帝国騎士団公安部の本部は帝都の第五層東区域にある。皇城近くの帝国騎士団施設内にも事務所はあるが、部員の多くが働く本部は、この第五層東区域にある建物だ。独自の訓練施設を造ろうとすると、第五層しか広い土地が空いている場所がなかったというのが、ここが本部に定められた理由だ。
ただ、帝都内で公安部が出動しなければならない事態が起きた場合、本部が東に偏っていることは不便。反対の西側で事件が起きてしまうと現場への到着に時間がかかってしまう。そこで公安部は他にも帝都内に、公式非公式の拠点をいくつも構え、人を配置している。
今日、この本部を訪れているリルたちには、今は、どうでも良いことだ。
「リル。次はお前だ」
部屋から出て来たローレルが、廊下に置かれている椅子に座っていたリルに声をかけてきた。
「どうでした?」
「別に。聞かれた質問に答えただけだ。それに、本当に話を聞きたいのは僕じゃない。彼らでもない」
少し離れた場所にある椅子に座っているグラキエスたちに視線を向けるローレル。行軍訓練で魔獣に襲われた全員が今日、公安部に呼び出されている。事情聴取だ。

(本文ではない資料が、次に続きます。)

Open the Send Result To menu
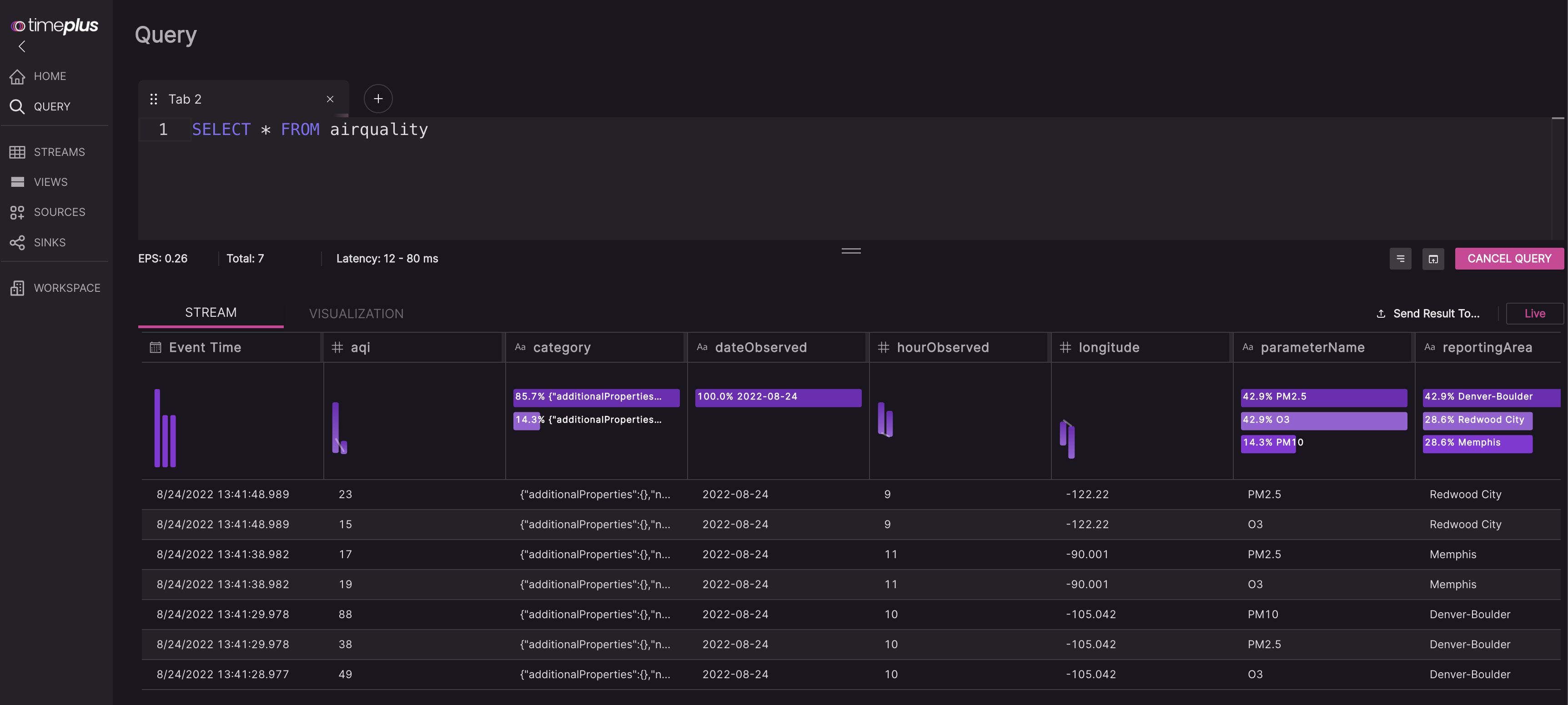The image size is (1568, 705). [x=1428, y=313]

「……俺も同じです。聞かれた質問に知っていることを答えるだけです」
もっとも多くの情報を持っているのはリルだ。それも事件の核心に迫る情報を。ローレルは自分たちへの聞き取りは、リルへの聴取の事前準備に過ぎないと考えているのだ。
「……それしかないな」
リルが知っている情報は、ローレルにも共有されている。ローレルだけではなく、あの場にいた全員がリルから話を聞いているのだ。にわかには信じ難い話。公安部もそうなのではないかとローレルは疑っている。公安部は、リルが嘘をついていると思っているのではないかと。
「では、行ってきます」
リルには、なんら後ろめたいことはない。ローレルに伝えた通り、知っていることを話すだけ。それが事実なのだ。
部屋の扉を開けて、中に入る。
「君がリル?」
「はい。そうです」
部屋の中にいたのは二人。リルの正面、部屋の奥にある机に座っている女性と、逆の入口の壁側に座っている男性の二人だった。
「そこに掛けなさい」
「はい」
女性の正面にも、そこには椅子だけが置かれている。リルは指示された通り、その椅子に座った。
「私は帝国騎士団公安部のマグノリア。公安部副部長だ」
女性は帝国騎士団公安部副部長のマグノリア。副部長が自ら聴取を行うくらい、今回の事件を重要視しているということだ。
「……はじめまして」
相手はすでに自分の名を知っている。相手の自己紹介にどう返せば良いのかリルは悩むことになった。この返事が正解かは分からない。マグノリアが表情をまったく変えないので、推測も出来ないのだ。
「さて、分かっていると思うが、これから魔獣襲撃事件について、話を聞かせてもらう。特に君は他の人たちとは異なる行動をしている。その点について詳しく知りたい」
「分かりました」
「まず、何故、別行動をとった? 当時の状況では、かなり危険な選択だと思うが?」
最初の質問がこれ。時系列に合わせて質問をしている可能性もあるが、リルはそう受け取らなかった。公安部は自分の行動を不審に思っていると考えた。
「追い込まれている状況をなんとかするには、何かを行わなければならないと考えたからです」
「それが単独で、魔獣に襲われる危険も顧みず、飛び出した理由?」
「はい、そうです」
「つまり、何の根拠もなく、単独行動を選択した?」
普通はそんな真似はしない。当時の状況でそれを行うことは、自ら命を捨てるような選択だ。
「何の根拠もないは違います」
「では、それを聞こう」
「私の知識では、魔獣は闇雲に人を襲うことはしません。そうであるのに、あの二頭は遭遇した瞬間から襲う気満々に見えました。私たちを襲う理由が何かあるはずだと考えました」
その襲う理由は何か。その理由を排除出来れば、危機から逃れられる。これがリルが単独行動を選択した理由だ。もちろん、勝つことは出来なくても、簡単に殺されることもないという自信、というより直感があってのことだ。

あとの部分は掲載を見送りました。